-------- Supplied records --------

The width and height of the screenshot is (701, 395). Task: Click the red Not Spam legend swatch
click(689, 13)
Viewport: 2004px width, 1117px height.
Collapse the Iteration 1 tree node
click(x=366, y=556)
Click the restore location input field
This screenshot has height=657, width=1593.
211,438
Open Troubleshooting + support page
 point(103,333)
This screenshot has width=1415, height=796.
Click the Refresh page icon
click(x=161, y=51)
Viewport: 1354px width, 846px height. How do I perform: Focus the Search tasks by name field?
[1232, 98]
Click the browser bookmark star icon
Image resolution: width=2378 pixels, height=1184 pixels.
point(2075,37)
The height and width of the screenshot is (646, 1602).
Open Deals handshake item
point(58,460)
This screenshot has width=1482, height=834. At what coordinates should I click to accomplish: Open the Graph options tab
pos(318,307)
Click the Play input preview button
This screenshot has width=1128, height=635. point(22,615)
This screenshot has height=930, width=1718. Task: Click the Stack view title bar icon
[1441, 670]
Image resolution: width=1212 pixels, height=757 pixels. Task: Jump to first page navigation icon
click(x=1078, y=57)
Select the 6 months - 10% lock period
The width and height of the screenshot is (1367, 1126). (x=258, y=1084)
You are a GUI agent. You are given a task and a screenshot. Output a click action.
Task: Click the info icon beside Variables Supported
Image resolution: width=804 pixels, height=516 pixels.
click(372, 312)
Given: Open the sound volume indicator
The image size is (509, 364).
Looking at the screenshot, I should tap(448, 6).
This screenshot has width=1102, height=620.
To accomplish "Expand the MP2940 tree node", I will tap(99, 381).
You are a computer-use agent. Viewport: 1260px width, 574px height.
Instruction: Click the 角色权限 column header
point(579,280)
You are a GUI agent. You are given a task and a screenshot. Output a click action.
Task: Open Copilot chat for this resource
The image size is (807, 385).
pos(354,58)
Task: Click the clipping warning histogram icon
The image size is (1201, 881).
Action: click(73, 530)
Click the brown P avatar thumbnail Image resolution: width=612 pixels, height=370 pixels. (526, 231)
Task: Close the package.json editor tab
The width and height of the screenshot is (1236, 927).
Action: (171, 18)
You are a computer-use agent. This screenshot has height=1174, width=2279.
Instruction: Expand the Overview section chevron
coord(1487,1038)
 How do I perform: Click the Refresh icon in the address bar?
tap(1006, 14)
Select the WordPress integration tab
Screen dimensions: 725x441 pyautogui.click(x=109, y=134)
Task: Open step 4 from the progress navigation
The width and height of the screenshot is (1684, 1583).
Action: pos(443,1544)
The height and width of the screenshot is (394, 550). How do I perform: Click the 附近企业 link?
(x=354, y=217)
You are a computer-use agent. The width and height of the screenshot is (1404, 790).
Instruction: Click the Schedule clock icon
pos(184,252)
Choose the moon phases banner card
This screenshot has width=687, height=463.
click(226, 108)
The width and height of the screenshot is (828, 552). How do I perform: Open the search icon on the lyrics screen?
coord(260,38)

--------

* Goal of the exercise
Repeat each entry exactly.

* Exercise response
The width and height of the screenshot is (701, 395). Task: Click the red Not Spam legend swatch
click(689, 13)
Viewport: 2004px width, 1117px height.
Collapse the Iteration 1 tree node
click(x=366, y=556)
Click the restore location input field
This screenshot has height=657, width=1593.
211,438
Open Troubleshooting + support page
 point(103,333)
This screenshot has width=1415, height=796.
Click the Refresh page icon
click(x=161, y=51)
Viewport: 1354px width, 846px height. How do I perform: Focus the Search tasks by name field?
[1232, 98]
Click the browser bookmark star icon
Image resolution: width=2378 pixels, height=1184 pixels.
point(2075,37)
The height and width of the screenshot is (646, 1602).
Open Deals handshake item
point(58,460)
This screenshot has width=1482, height=834. At what coordinates should I click to accomplish: Open the Graph options tab
pos(318,307)
Click the Play input preview button
This screenshot has width=1128, height=635. point(22,615)
This screenshot has height=930, width=1718. Task: Click the Stack view title bar icon
[1441, 670]
Image resolution: width=1212 pixels, height=757 pixels. Task: Jump to first page navigation icon
click(x=1078, y=57)
Select the 6 months - 10% lock period
The width and height of the screenshot is (1367, 1126). (x=258, y=1084)
You are a GUI agent. You are given a task and a screenshot. Output a click action.
Task: Click the info icon beside Variables Supported
Image resolution: width=804 pixels, height=516 pixels.
click(372, 312)
Given: Open the sound volume indicator
The image size is (509, 364).
Looking at the screenshot, I should tap(448, 6).
This screenshot has width=1102, height=620.
To accomplish "Expand the MP2940 tree node", I will tap(99, 381).
You are a computer-use agent. Viewport: 1260px width, 574px height.
Instruction: Click the 角色权限 column header
point(579,280)
You are a GUI agent. You are given a task and a screenshot. Output a click action.
Task: Open Copilot chat for this resource
The image size is (807, 385).
pos(354,58)
Task: Click the clipping warning histogram icon
The image size is (1201, 881).
Action: click(73, 530)
Click the brown P avatar thumbnail Image resolution: width=612 pixels, height=370 pixels. (526, 231)
Task: Close the package.json editor tab
The width and height of the screenshot is (1236, 927).
Action: (171, 18)
You are a computer-use agent. This screenshot has height=1174, width=2279.
Instruction: Expand the Overview section chevron
coord(1487,1038)
 How do I perform: Click the Refresh icon in the address bar?
tap(1006, 14)
Select the WordPress integration tab
Screen dimensions: 725x441 pyautogui.click(x=109, y=134)
Task: Open step 4 from the progress navigation
The width and height of the screenshot is (1684, 1583).
Action: pos(443,1544)
The height and width of the screenshot is (394, 550). How do I perform: Click the 附近企业 link?
(x=354, y=217)
You are a computer-use agent. The width and height of the screenshot is (1404, 790).
Instruction: Click the Schedule clock icon
pos(184,252)
Choose the moon phases banner card
This screenshot has width=687, height=463.
click(226, 108)
The width and height of the screenshot is (828, 552). How do I perform: Open the search icon on the lyrics screen?
coord(260,38)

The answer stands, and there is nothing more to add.